Songs like “So Bored” and “No Hope Kids” project that you feel a kind of despondency and indifference towards your future. Do you feel that’s an accurate communal battle cry amongst your peers?
NW: That sort of thing is definitely attributed to maybe why there is a lot of hype or something around it. Most of the interviews I do, people ask me, “So what’s deal with the double and triple ‘V’s’? What’s the deal with the lo-fi sound?” But nobody ever asks about the lyrics, because I think they’re so buried in the background that they can’t hear them and then don’t think about it, or they don’t try to think about it. People at shows, though, who pay money to get in and come see me, approach me after the shows and tell me how much the lyrics mean to them and that they feel the same way. It’s cool to me because when I wrote the songs that’s how I felt and to have someone 3,000 miles across the ocean tell me they felt the same way is a pretty cool feeling.
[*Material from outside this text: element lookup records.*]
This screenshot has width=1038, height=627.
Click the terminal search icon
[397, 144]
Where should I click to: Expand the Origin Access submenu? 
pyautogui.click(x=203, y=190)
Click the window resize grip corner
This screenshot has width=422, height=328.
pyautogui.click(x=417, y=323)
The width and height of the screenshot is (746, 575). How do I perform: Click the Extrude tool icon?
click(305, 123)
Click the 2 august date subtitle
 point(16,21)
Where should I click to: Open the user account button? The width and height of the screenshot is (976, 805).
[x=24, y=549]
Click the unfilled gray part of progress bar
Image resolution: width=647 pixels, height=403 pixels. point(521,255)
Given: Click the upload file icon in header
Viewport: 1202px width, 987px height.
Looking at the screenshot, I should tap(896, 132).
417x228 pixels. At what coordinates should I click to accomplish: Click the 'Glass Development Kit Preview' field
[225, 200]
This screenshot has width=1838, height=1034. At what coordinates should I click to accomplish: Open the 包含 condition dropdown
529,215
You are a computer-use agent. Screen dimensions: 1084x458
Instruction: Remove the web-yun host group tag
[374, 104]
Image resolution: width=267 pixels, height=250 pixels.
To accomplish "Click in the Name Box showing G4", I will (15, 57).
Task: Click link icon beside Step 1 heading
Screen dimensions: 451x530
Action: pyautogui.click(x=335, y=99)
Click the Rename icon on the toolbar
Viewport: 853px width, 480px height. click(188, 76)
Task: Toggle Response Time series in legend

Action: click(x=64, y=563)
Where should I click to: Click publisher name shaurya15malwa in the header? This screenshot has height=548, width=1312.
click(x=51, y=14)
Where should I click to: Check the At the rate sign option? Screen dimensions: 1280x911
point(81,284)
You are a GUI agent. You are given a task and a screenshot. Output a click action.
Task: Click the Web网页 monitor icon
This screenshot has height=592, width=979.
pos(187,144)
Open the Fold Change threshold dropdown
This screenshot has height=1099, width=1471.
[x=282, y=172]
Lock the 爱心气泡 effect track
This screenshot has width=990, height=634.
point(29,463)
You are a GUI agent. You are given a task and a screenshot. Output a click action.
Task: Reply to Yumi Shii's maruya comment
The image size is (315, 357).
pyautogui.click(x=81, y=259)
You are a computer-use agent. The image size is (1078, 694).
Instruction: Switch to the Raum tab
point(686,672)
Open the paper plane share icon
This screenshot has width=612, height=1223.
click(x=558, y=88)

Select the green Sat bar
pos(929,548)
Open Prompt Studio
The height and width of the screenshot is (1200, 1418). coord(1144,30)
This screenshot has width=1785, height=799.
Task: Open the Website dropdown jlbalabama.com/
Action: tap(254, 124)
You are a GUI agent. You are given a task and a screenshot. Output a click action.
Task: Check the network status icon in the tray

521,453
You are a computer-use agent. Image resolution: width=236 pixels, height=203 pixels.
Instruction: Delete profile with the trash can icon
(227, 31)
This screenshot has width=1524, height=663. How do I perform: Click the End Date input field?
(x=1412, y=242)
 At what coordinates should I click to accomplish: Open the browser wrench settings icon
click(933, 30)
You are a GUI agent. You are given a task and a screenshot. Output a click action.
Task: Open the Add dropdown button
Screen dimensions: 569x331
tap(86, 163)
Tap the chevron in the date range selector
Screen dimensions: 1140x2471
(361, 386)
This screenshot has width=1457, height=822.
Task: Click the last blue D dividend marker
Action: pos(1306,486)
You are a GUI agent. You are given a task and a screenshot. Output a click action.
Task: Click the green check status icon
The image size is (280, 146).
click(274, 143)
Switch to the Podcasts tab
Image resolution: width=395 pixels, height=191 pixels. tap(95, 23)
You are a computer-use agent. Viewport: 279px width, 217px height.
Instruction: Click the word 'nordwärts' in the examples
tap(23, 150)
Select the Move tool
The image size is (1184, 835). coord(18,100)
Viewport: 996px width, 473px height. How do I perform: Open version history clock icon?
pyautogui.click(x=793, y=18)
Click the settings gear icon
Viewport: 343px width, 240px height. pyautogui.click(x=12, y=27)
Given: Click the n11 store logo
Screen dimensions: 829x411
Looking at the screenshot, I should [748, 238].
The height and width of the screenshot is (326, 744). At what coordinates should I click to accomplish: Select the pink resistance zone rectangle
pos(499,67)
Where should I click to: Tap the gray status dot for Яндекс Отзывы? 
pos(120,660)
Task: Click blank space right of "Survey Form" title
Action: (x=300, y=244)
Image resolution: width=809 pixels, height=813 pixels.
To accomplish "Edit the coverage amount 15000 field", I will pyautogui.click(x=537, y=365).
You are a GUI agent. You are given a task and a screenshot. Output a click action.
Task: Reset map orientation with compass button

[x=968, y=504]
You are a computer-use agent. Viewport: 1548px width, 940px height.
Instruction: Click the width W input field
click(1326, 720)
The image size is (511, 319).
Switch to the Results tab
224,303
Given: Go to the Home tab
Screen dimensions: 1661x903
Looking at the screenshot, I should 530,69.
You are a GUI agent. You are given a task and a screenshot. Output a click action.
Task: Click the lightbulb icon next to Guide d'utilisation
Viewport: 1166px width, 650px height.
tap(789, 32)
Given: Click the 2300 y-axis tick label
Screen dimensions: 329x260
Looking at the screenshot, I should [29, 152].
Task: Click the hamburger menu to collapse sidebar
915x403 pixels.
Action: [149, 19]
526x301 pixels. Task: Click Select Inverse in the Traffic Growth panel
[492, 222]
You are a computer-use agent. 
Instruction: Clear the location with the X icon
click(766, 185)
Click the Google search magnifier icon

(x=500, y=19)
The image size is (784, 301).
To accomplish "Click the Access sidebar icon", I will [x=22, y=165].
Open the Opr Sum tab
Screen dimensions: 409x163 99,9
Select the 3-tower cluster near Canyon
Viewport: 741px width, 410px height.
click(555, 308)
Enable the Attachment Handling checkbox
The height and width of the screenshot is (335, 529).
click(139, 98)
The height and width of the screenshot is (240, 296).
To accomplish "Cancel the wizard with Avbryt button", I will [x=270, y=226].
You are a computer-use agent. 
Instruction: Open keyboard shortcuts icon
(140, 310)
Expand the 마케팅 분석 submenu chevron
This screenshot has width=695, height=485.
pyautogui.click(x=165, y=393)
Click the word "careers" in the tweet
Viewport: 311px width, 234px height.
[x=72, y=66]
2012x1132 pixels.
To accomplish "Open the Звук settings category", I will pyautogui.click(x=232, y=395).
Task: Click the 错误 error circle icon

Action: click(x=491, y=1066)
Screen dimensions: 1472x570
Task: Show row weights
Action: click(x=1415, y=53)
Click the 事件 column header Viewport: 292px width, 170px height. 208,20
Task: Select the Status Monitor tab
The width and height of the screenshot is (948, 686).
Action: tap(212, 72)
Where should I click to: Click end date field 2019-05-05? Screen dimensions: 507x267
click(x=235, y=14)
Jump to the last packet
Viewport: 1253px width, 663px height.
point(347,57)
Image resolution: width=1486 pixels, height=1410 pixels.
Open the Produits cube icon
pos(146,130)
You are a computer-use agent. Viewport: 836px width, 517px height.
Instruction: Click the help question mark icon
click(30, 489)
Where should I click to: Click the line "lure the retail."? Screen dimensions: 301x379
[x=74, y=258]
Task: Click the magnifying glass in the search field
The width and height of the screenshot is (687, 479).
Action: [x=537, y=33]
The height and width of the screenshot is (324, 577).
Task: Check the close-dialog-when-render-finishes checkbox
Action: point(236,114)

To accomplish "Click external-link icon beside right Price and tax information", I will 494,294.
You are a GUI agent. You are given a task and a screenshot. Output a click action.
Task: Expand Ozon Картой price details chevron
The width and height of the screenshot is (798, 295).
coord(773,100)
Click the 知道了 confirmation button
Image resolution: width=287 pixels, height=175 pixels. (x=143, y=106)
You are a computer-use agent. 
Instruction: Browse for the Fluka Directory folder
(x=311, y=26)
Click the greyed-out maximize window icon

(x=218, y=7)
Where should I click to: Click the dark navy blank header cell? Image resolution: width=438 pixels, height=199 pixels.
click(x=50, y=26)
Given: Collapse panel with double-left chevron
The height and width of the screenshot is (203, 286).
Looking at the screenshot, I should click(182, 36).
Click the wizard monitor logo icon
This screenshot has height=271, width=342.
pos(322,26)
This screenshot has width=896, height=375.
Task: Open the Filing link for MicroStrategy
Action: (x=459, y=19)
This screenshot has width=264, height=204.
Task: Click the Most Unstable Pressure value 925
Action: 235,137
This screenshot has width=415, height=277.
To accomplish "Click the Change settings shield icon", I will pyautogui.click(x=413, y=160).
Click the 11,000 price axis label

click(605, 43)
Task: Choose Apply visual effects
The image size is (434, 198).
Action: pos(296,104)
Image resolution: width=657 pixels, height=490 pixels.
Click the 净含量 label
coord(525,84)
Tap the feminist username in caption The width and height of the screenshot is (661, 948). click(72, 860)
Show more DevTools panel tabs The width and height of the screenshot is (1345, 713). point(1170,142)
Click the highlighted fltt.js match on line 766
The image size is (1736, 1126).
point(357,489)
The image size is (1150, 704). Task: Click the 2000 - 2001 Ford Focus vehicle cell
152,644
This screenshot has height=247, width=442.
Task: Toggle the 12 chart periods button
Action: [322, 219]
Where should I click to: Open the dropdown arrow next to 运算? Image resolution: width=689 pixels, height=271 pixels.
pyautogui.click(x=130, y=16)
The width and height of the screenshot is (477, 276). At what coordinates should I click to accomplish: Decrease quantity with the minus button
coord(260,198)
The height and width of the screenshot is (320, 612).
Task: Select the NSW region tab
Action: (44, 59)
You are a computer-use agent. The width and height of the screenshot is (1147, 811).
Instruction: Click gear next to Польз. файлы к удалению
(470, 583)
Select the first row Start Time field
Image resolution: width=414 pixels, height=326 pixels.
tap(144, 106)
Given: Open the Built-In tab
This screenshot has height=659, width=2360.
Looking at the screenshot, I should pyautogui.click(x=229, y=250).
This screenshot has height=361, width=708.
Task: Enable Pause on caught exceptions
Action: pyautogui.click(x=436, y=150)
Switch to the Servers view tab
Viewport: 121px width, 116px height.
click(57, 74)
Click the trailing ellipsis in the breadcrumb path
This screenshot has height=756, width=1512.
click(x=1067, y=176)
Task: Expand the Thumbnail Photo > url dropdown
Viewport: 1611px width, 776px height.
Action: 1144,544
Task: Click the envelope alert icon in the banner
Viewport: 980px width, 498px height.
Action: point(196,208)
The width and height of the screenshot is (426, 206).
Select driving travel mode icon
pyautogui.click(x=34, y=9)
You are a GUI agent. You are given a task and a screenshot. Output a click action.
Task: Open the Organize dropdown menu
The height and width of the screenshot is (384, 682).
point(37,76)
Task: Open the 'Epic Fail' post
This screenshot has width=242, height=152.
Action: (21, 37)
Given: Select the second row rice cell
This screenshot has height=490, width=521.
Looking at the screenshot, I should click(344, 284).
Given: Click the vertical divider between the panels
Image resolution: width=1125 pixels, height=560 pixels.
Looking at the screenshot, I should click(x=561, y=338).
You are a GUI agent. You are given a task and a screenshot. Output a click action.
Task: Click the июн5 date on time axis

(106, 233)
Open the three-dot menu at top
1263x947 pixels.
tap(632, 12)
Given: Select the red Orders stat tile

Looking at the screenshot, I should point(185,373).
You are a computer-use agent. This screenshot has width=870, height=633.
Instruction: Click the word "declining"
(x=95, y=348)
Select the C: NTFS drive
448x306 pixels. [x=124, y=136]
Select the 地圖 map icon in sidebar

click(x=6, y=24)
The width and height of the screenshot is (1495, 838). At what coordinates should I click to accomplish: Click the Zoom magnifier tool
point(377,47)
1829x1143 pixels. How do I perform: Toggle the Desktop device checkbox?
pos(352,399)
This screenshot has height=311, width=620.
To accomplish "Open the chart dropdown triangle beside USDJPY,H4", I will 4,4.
I assume the artwork that has accompanied your music so far is your work as well. Have you been drawing and painting before you were making music?
NW: No, that’s actually not my artwork. The artwork is done by a girl named Emilia who is in the band Pens, who I just toured with. She’s from London. Her art is really cool and we started randomly talking on the internet. I loved the style of her art and thought it went well with the songs. It’s all her; I’m an awful artist. She has the idea that I have in my head, but can’t put onto paper.
I’ve noticed that Ghost Ramp has pretty much been restructured as your tour blog and not so much about classic hip-hop. Did hip-hop have a big influence on how you write songs?
NW: I don’t think they relate. I’m an avid record collector, and I don’t just like rap. If you were to talk to me four years ago, I was really getting into drone and I would have had a blog about heavy drone music. Hip-hop has just kind of taken over. For me it’s the same thing as the punk music that I’m influenced by for Wavves. It’s something that I remember growing up that I listened to but wasn’t allowed. It’s parallel to punk rock. In style especially, rappers are more like characters, these super over-the-top WWF characters. Now some of them even say they aren’t real.
Do you have big plans for the rest of the year that don’t involve touring?
NW: As soon as I get back from South By Southwest, I go to Europe two weeks later. After that I come back here and do some American festivals, which will likely involve another U.S. tour. Hopefully, when that’s all done, I’ll record another record, and get some sleep.